* [EXCERPTED PASSAGE]
===
Im trying to apply a function onto my list but it returns this error
"non numeric matrix extent error"
here's my code
the error occurs in the last few lines
the code works fine up till the end, and because of this, im unable to plot my graphs
I've searched online but couldnt find anything that helps, and I cant see what's wrong with the code
#Question 1
set.seed(10000)
v <- c(0.1,0.5,1,2,5,10,100)
lyst <- list()
for(i in v)
{
for(j in v)
{
elementname <- paste0(as.character(i),"-",as.character(j))
print(elementname)
lyst[[elementname]] <- rgamma(10000,i,j)
}
}
#Question 2
pdf("Question2.pdf",width = 20, height = 10)
par(mfcol=c(7,7))
for(x in names(lyst))
{
hist(lyst[[x]],
xlab = "Value",
main = paste("Alpha-Lambda:",x))
}
dev.off()
#Question 3
theoretical_mean <- matrix(ncol=7,nrow=7,dimnames=list(as.character(v), as.character(v)))
theoretical_var <- matrix(ncol=7,nrow=7,dimnames=list(as.character(v), as.character(v)))
for (i in 1:7)
{
for (j in 1:7)
{
theoretical_mean[j,i] <- as.character(v[i]/v[j])
theoretical_var[j,i] <- as.character(v[i]/(v[j]^2))
}
}
sample_mean <-lapply(lyst, mean)
sample_mean <- as.data.frame(matrix(unlist(sample_mean),nrow = 7, ncol = 7, byrow = T))
sample_mean <- round(sample_mean,digits = 3)
sample_mean <- data.matrix(sample_mean, rownames.force = NA)
sample_var <-lapply(lyst, var)
sample_var <- as.data.frame(matrix(unlist(sample_var),nrow = 7, ncol = 7, byrow = T))
sample_var <- round(sample_var,digits = 3)
sample_var <- data.matrix(sample_var, rownames.force = NA)
theor_sample_mean <- matrix(paste(theoretical_mean, sample_mean, sep=" - "),nrow=7,dimnames = dimnames(theoretical_var))
theor_sample_var <- matrix(paste(theoretical_var, sample_var, sep=" - "),nrow=7,dimnames= dimnames(theoretical_var))
sink("Q3.txt")
cat("Theoretical Mean vs. Sample Mean:\n")
print(as.table(theor_sample_mean))
cat("\n")
cat("Theoretical Variance vs. Sample Variance:\n")
print(as.table(theor_sample_var))
sink()
#Question 4
nmean <- function(x)
{
m <- matrix(nrow=nrow(x))
for (j in 1:ncol(x))
{
v <- c()
for(i in 1:nrow(x))
{
v <- c(v,mean(x[1:i,j]))
}
m <- cbind(m,v)
}
m <- m[,-1]
colnames(m) <- colnames(x)
rownames(m) <- NULL
return(m)
}
sequentialMeans <- lapply(lyst,nmean)
pdf("Question4.pdf",width=15,height=10)
for (i in 1:7)
{
for (j in 1:7)
{
plot(y=sequentialMeans[[i]][,j],x=1:10000,xlab="n value",ylab="Values", main=paste("Alpha-Lambda:",colnames(lyst[[i]])[j]),type="l")
}
}
dev.off()
===
* [OBJECTIVE 1] Reproduce the stretch of the R error forum post from "sample_mean <- round(sample_mean,digits" through "print(as.table(theor_sample_var))".
* [OBJECTIVE 2] Extend the R error forum post with the part that comes after its final line.
The data that comes next is separate material, unrelated to the forum post about the R error.

* [GIVEN MATERIAL]
===
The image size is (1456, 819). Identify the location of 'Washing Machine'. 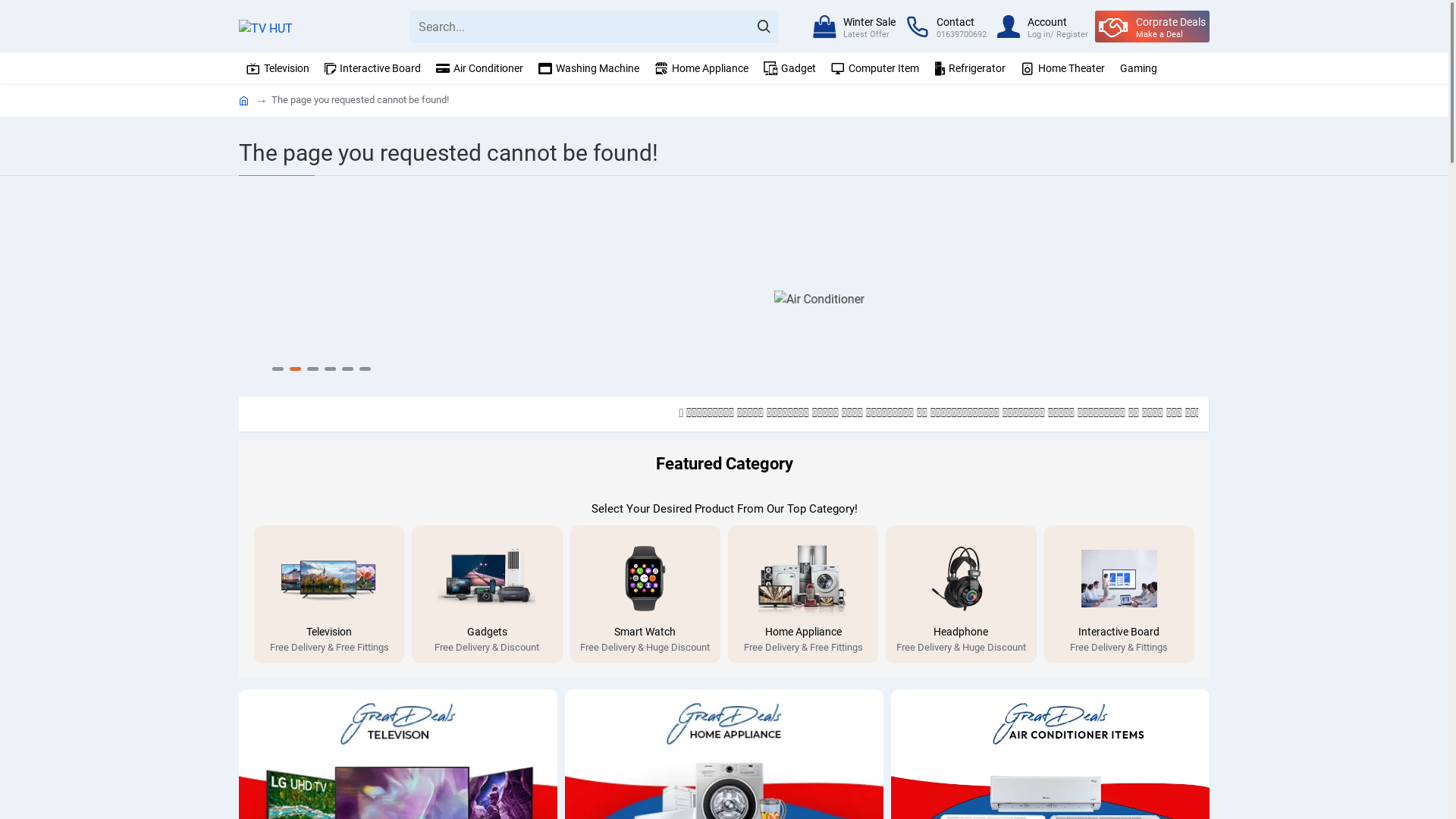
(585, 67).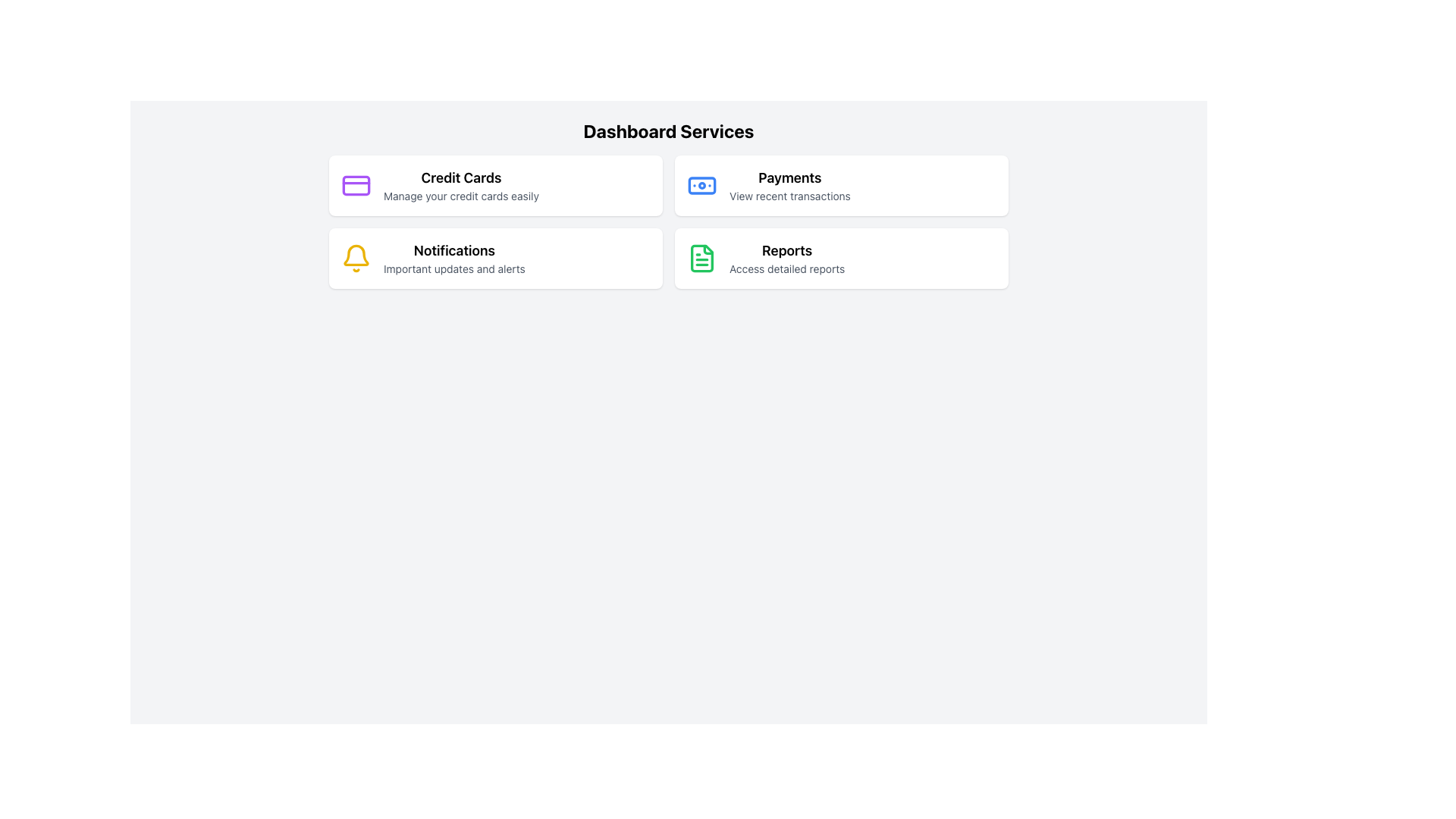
===
* [TASK ANSWER 1]
sample_mean <- round(sample_mean,digits = 3)
sample_mean <- data.matrix(sample_mean, rownames.force = NA)
sample_var <-lapply(lyst, var)
sample_var <- as.data.frame(matrix(unlist(sample_var),nrow = 7, ncol = 7, byrow = T))
sample_var <- round(sample_var,digits = 3)
sample_var <- data.matrix(sample_var, rownames.force = NA)
theor_sample_mean <- matrix(paste(theoretical_mean, sample_mean, sep=" - "),nrow=7,dimnames = dimnames(theoretical_var))
theor_sample_var <- matrix(paste(theoretical_var, sample_var, sep=" - "),nrow=7,dimnames= dimnames(theoretical_var))
sink("Q3.txt")
cat("Theoretical Mean vs. Sample Mean:\n")
print(as.table(theor_sample_mean))
cat("\n")
cat("Theoretical Variance vs. Sample Variance:\n")
print(as.table(theor_sample_var))

* [TASK ANSWER 2]
The problem with your code is that the data format of the input for the nmean function according to the lines
nmean <- function(x)
{
m <- matrix(nrow=nrow(x))
for (j in 1:ncol(x))
{
v <- c()
for(i in 1:nrow(x))
{
v <- c(v,mean(x[1:i,j]))
}
m <- cbind(m,v)
}
m <- m[,-1]
colnames(m) <- colnames(x)
rownames(m) <- NULL
return(m)
}
is a matrix and you want feed it vectors of gamma-distributed values as specified in the following lines
lyst <- list()
for(i in v)
{
for(j in v)
{
elementname <- paste0(as.character(i),"-",as.character(j))
print(elementname)
lyst[[elementname]] <- rgamma(10000,i,j)
}
}
For x that have type vector, the function ncol(x)and nrow(x)return NULL. Besides, there is also no application of ncol(x) possible.
If you want to save your approach you need to either think about transforming your data into matrix format or alternatively, use the vector format but use the vector-compatible functions length(x) for the length of the vector and names(lyst) for the names.
Update:
The code in the comments works but you got to change the lapply-statement as you now have a matrix that you can use as input for the nmean function directly. The following code works for generating sampleMeans and avoids the original error message of your question. In order to cut down runtime it only takes 100 samples.
#Question 1
set.seed(10000)
v <- c(0.1,0.5,1,2,5,10,100)
lyst <- list()
for(i in v)
{
for(j in v)
{
elementname <- paste0(as.character(i),"-",as.character(j))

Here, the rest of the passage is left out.